**WHAT IS BEING ASKED:**
Convert the data below, from the line containing "sobre o aparelho (67, 1413)" through the line containing "Own a Franchise (108, 594)", into a Markdown table with the columns "No." and "Line", skipping blank lines. Leave the pictures out.
## Start EXTRACTED DATA
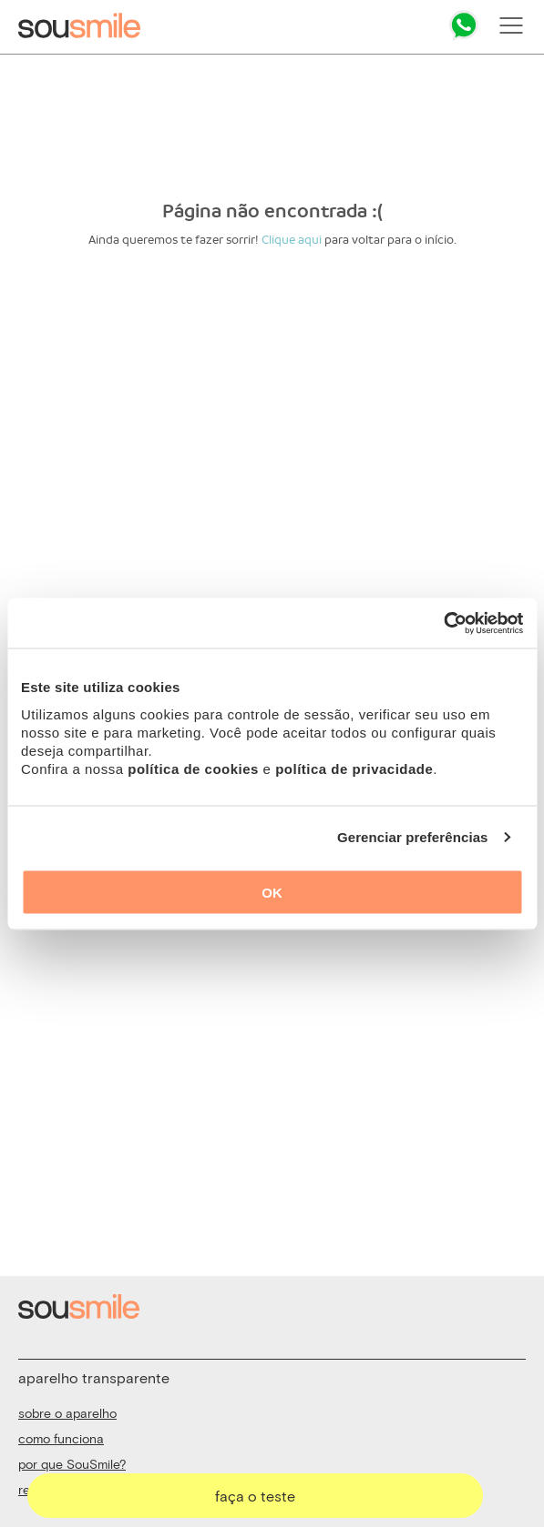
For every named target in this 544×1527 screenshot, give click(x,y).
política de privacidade (354, 768)
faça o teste (255, 1495)
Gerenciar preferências (412, 837)
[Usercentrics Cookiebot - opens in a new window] (443, 623)
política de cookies (193, 768)
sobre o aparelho (67, 1413)
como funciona (61, 1438)
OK (272, 891)
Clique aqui (292, 239)
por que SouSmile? (72, 1464)
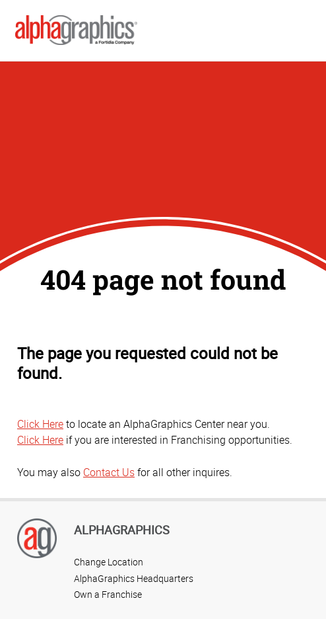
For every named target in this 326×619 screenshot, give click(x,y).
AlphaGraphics (122, 530)
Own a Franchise (108, 594)
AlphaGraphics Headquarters (133, 578)
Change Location (108, 562)
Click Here (40, 424)
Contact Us (109, 472)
## End EXTRACTED DATA
**PROBLEM SOLUTION:**
| No. | Line |
|---|---|
| 1 | sobre o aparelho (67, 1413) |
| 2 | como funciona (61, 1438) |
| 3 | OK (272, 891) |
| 4 | Clique aqui (292, 239) |
| 5 | por que SouSmile? (72, 1464) |
| 6 | For every named target in this 326×619 screenshot, give click(x,y). |
| 7 | AlphaGraphics (122, 530) |
| 8 | Own a Franchise (108, 594) |